Ancor più curioso il fatto che questa opinione sia quella di Lorrie Cranon, chief technologist presso la Federal Trade Commission statunitense, cioè l’agenzia che si occupa di monitorare e garantire il rispetto delle regole sul mercato USA. Una realtà per la quale la sicurezza delle informazioni è sicuramente tra i primissimi posti della scala delle priorità.

Ars Technica racconta che tutto nasce da un tweet diffuso poco dopo la nomina di Cranon a Chief Technologist, nel quale l’FTC si rivolgeva al pubblico: “Incoraggiate i vostri cari a cambiare spesso la password, componendone una che sia lunga, robusta e unica”.

Cranor, in precedenza docente presso la Carneige Mellon University, ha raccontato in occasione del BSides di Las Vegas: “Ho visto questo tweet e mi sono chiesta – Perché l’FTC dice a tutti di cambiare la password? – Mi sono recata dalle persone che si occupano della gestione dei social media e ho girato loro la domanda, i quali mi hanno risposto: dovrebbe essere una buona pratica perché qui all’FTC cambiamo password ogni 60 giorni”. Il principio di fondo è che la rete di un’organizzazione (di qualsiasi tipo: azienda, ente, agenzia, accademia e via discorrendo) può avere attaccanti al suo interno che ancora non sono stati individuati e che possono essere messi fuori gioco da un frequente cambio di password.

Di diverso avviso, tuttavia, è Cranor che basa la propria opinione su una serie di ricerche condotte di recenti le quali mettono in luce come le pratiche di cambio obbligatorio delle password sono più dannose che utili. La Chief Technologist dell’FTC ha quindi deciso di confrontarsi con il Chief Technology Officer e il Chief Information Security Officer proprio su questo aspetto, mostrando loro uno studio pubblicato nel 2010 dai ricercatori dell’University of Carolina at Chapel Hill.

===

Attività da svolgere:
(A) Secondo il testo sulle password, ogni quanto tempo si cambia la password all'FTC?
(B) Estrai dal testo sulle password il passo che va da «Ancor più curioso» fino a «scala delle priorità.».

Materiale:
===

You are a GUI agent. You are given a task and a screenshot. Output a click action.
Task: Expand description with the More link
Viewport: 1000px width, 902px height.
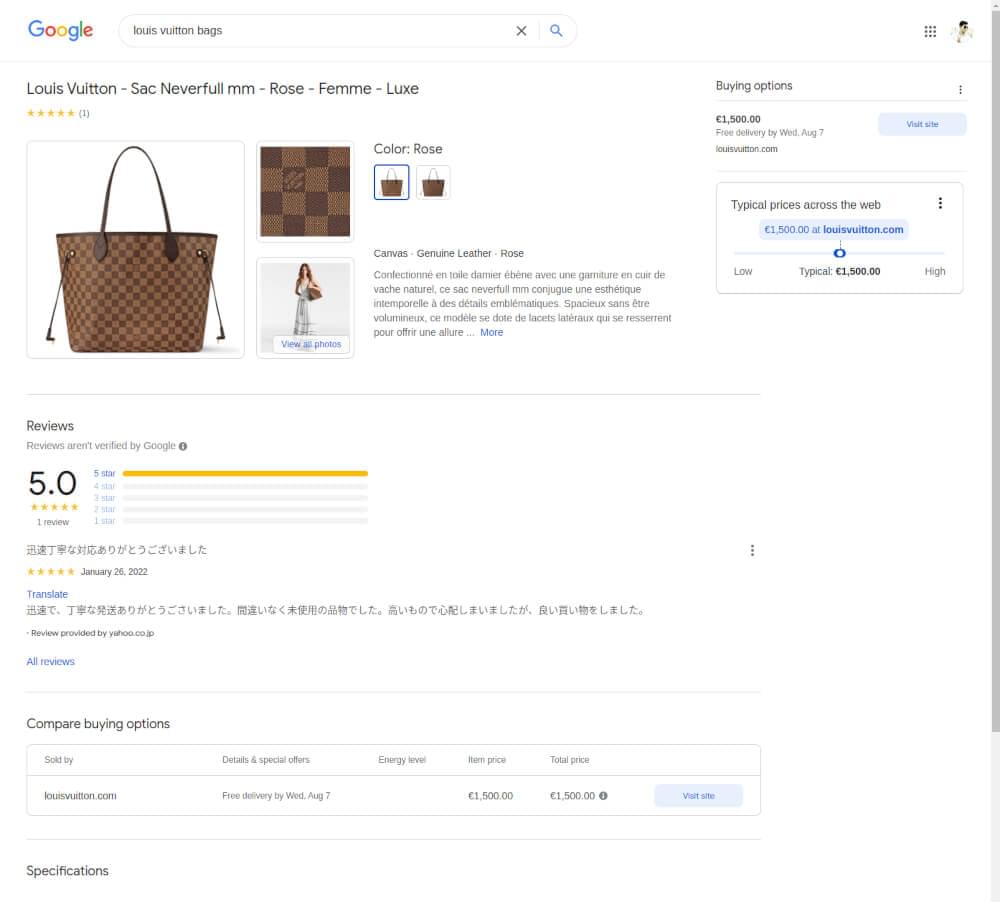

===

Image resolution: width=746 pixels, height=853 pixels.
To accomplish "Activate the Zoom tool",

===

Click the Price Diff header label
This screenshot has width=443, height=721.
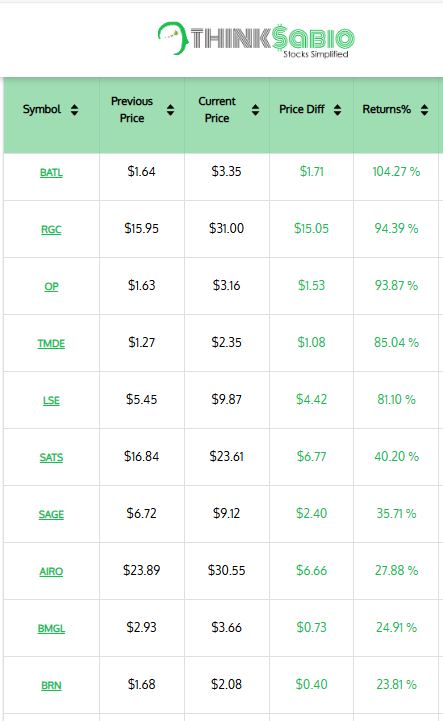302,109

===

Soluzioni degli esercizi:
(A) Ogni 60 giorni.

(B)
Ancor più curioso il fatto che questa opinione sia quella di Lorrie Cranon, chief technologist presso la Federal Trade Commission statunitense, cioè l’agenzia che si occupa di monitorare e garantire il rispetto delle regole sul mercato USA. Una realtà per la quale la sicurezza delle informazioni è sicuramente tra i primissimi posti della scala delle priorità.